Playing cards have thirteen ranks and four suits. The suits seem random. If you look closely at the suits, they make little sense. How did this peculiar set of four symbols become the suits of humanity's most popular gaming system? This is the tale.
Playing cards were invented one thousand years ago in China, based on the Song development of paper money, which was itself based on the earlier developments of block printing and coinage. Coins were made with holes in the center. A string could be passed through the hole to neatly tie coins together.0
One hundred coins can be strung together to make a stick. One hundred sticks make a myriad. Ten myriads is a lot of money. These were the four denominations: coin, stick, myriad, ten myriad. There were 9 cards (1 thru 9) in each denomination. So a deck of 36 cards contained:
$1, $2, $3, $4, $5, $6, $7, $8, $9, $100, $200, $300, $400, $500, $600, $700, $800, $900, $10_000, $20_000, $30_000, $40_000, $50_000, $60_000, $70_000, $80_000, $90_000, $100_000, $200_000, $300_000, $400_000, $500_000, $600_000, $700_000, $800_000, $900_000.1
The cards travelled down the silk road to Persia. It is likely that the Chinese characters on the cards were meaningless to most Persians. They understood the coins, and read the sticks of coins as wooden sticks or wands or clubs. The Chinese character for myriad, 万, when viewed upside down, resembles a goblet, so it was understood as a cup. The 十 that represented ten myriads was read as a knife or sword.
The denominations turned into suits. Being now more abstract, more game design opportunities presented. The ranks added a
10 card, and then face cards, representing a heirarchy of 3 powerful men.
By the time the deck travelled from Egypt to Europe around 1370, the deck had grown to a set of 52 coins, cups, wands, and swords. In Italy, the deck was expanded for Tarot games with the addition of 22 trump cards, one of which survives as the Joker. As the cards moved across Europe, countries would make local variations. Eventually, most of us settled on the French playing cards. The coin became a bell, then a tile, which we call a diamond. The wand became an acorn, then a clover, which we call a club, using a name for a previous symbol. The cup became a rose, and then a heart (but not a natural heart). The sword became a shield, a leaf, then a pike, but we call it a spade referring to the Roman spatha.
The face cards were rethemed for the European style of monarchy. The second guy was replaced with a queen, which also happened to Chess. But unlike Chess, the king is still more powerful. (
Finally, the one cards were replaced with aces, the name coming from a small Roman coin. So a second monetary system had an influence. There are some who teach that the design of the cards has a mystic origin, that they are a carefully designed oracle balancing earth, air, fire, and water. That teaching is nonsense.

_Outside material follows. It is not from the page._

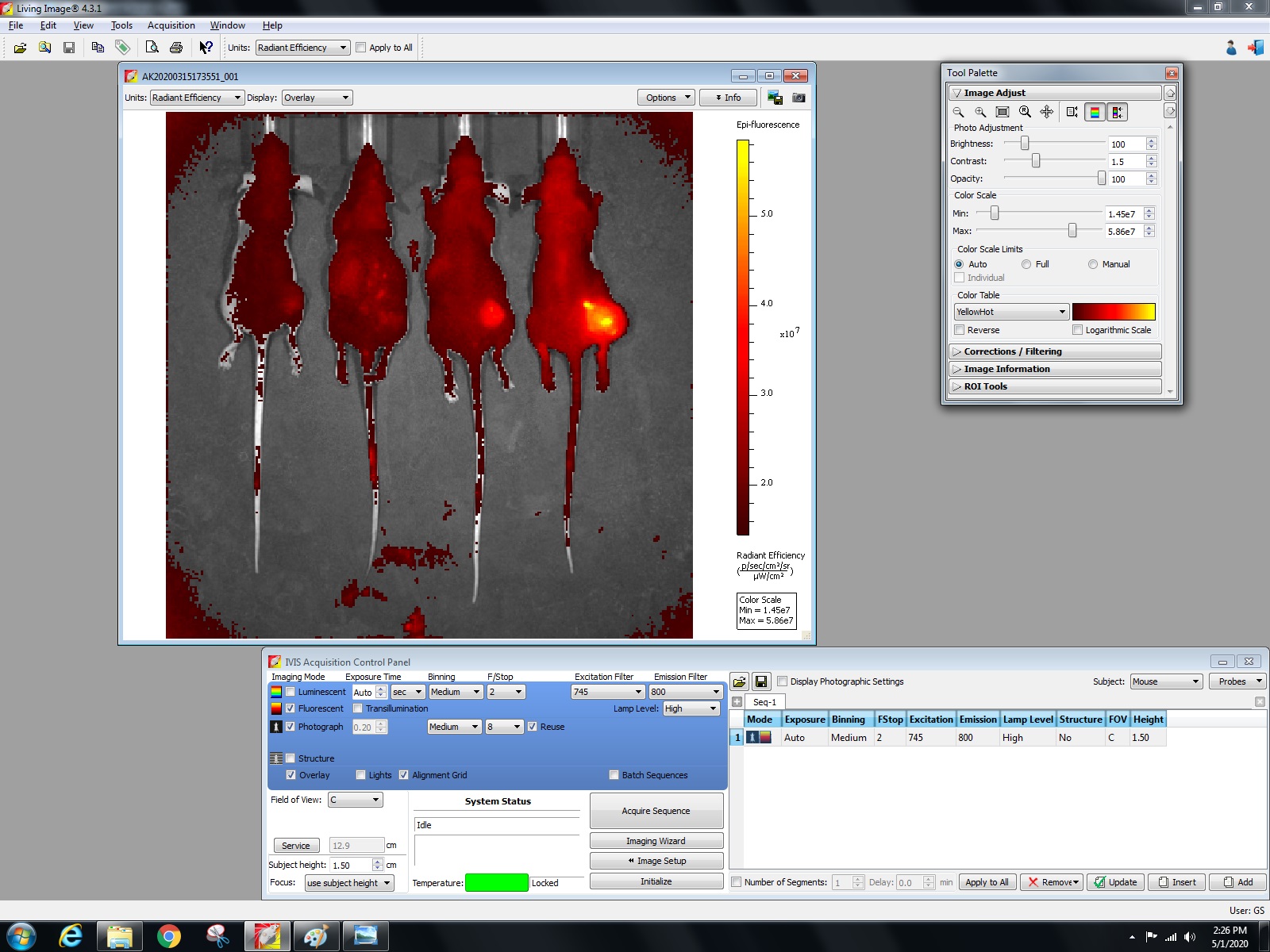Open the YellowHot color table dropdown

(x=1010, y=312)
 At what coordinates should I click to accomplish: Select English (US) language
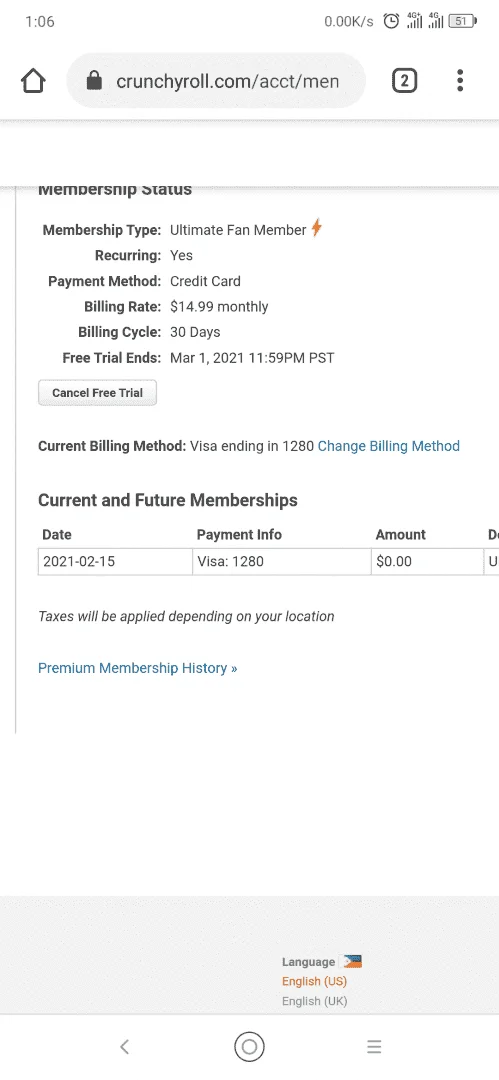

0 My favorite logo belongs to the Bank of China. It combines a coin with 中 representing the middle kingdom. It is simple, clean, visually appealing, instantly recognizable, and it means exactly what it says. It is both abstract and literal. This is the best that a logo can be.
1 Traces of this can still be seen in Mahjong. The tens of myriads disappeared, making room for winds, flowers, and dragons, but the coins and myriads (cracks) are still there. The sticks of coins have been replaced with sticks of bamboo.